-- Document segment follows --
Crimes of Hilarity: What Makes Criminal Behavior A Big Joke?


Last night after a very long day of dealing with the laughable nuances of client service work, an email came through from one of my Canadian coworkers with this headline:  Canadian crime story: Police probing Quebec maple syrup heist worth up to $30-million.

The email trail between a couple of folks went this way:

Canadian team member:

“Serious journalism here guys.

From The Globe and Mail:

Police probing Quebec maple syrup heist worth up to $30-million

Via The Globe and Mail news app for BlackBerry”

U.S. team Member:

“This heist is on par with the 1975 robbery at Willie Wonka’s chocolate factory when 300,000 tons of chocolate was siphoned off from the chocolate river.”

Canadian team member:

“We also had an issue with the Hamburgler in the 70s. Tough up here.”

U.S. team member:

“I remember that. The judge sentenced him to 5 to 10 years in prison, whichever came first.”

…and so on.
Oh the giggles we get from crimes that seem just so ridiculous.  But WHY do crimes like a “maple syrup heist” seem so funny to us?  What are the qualifiers that make some form of deviance despicable and others laughable?  Is it because the tens of millions of dollars in stolen goods wasn’t a scarce natural resource with high monetary value like gold or diamonds or oil?  Was it because the stolen goods weren’t property of a government agency?  An item earmarked for high taxes?  Drugs?

Is it that we only associate “hard” criminals with deviant goods and violence?

Needless to say, somebody’s (or many somebody’s) livelihoods were most likely heavily affected by the loss of revenue that came from this crime.  People with families to care for and bills to pay.

But still we laugh about it.  Because it’s kinda funny even though we don’t know why.
-- Document segment concluded --
**Problems to solve:**
- A) Transcribe the maple syrup heist post from "Crimes of Hilarity: What" up to and including "up to $30-million.".
- B) In the maple syrup heist post, how much was the Quebec heist said to be worth?
- C) Take the maple syrup heist post further, picking up after its final sentence.
-- Information shown follows --
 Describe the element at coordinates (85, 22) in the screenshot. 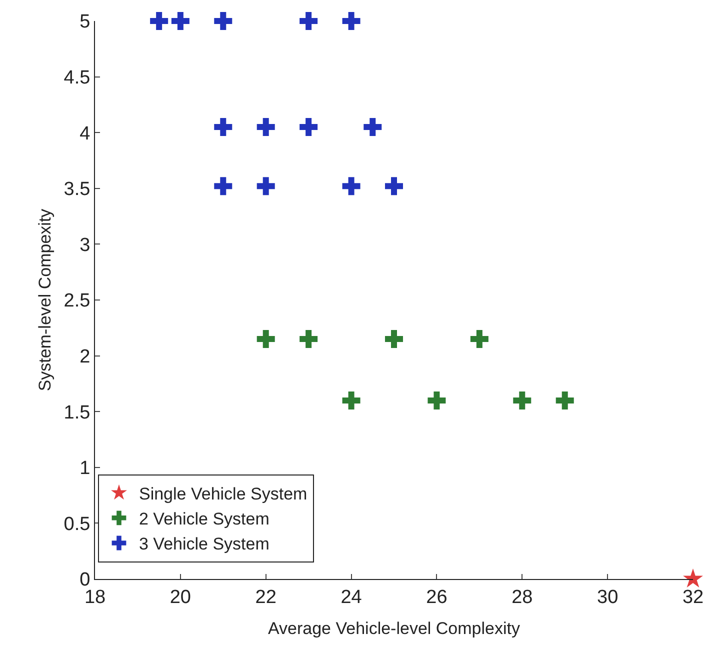

I see `y-tick-label: 5` at that location.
-- Information shown concluded --
**Answers for the tasks:**
- A)
Crimes of Hilarity: What Makes Criminal Behavior A Big Joke?


Last night after a very long day of dealing with the laughable nuances of client service work, an email came through from one of my Canadian coworkers with this headline:  Canadian crime story: Police probing Quebec maple syrup heist worth up to $30-million.

- B) Up to $30-million.

- C)
As a sociology graduate student (yes…anthropologists and sociologists can play in the same academic pool)  my concentration was in deviant behavior.  I took many courses, read lots of books and wrote lots of papers on the subjects like juvenile delinquency, drug abuse, organized crime, the social construction of deviant behavior (like playing pool, frequenting soda fountains and listening to Jazz music!) and even hardcore stuff like serial murder.  I was going to be Clarice Starling from Silence of The Lambs before I chose a career in marketing.

My point is, I spent a lot of time examining how and why “deviant” or criminal behaviors emerge and how they get labeled as such by society based on the role they play as a part of the sustainable functioning of social systems.  But one thing we never talked about are the crimes that get relegated to the status of ridiculous and not noteworthy.   We don’t sit our kids down and say “it’s okay if you steal something nobody really cares about”.  We just say “don’t steal things”, because as a society and as humans we know it’s wrong to take things that don’t belong to you.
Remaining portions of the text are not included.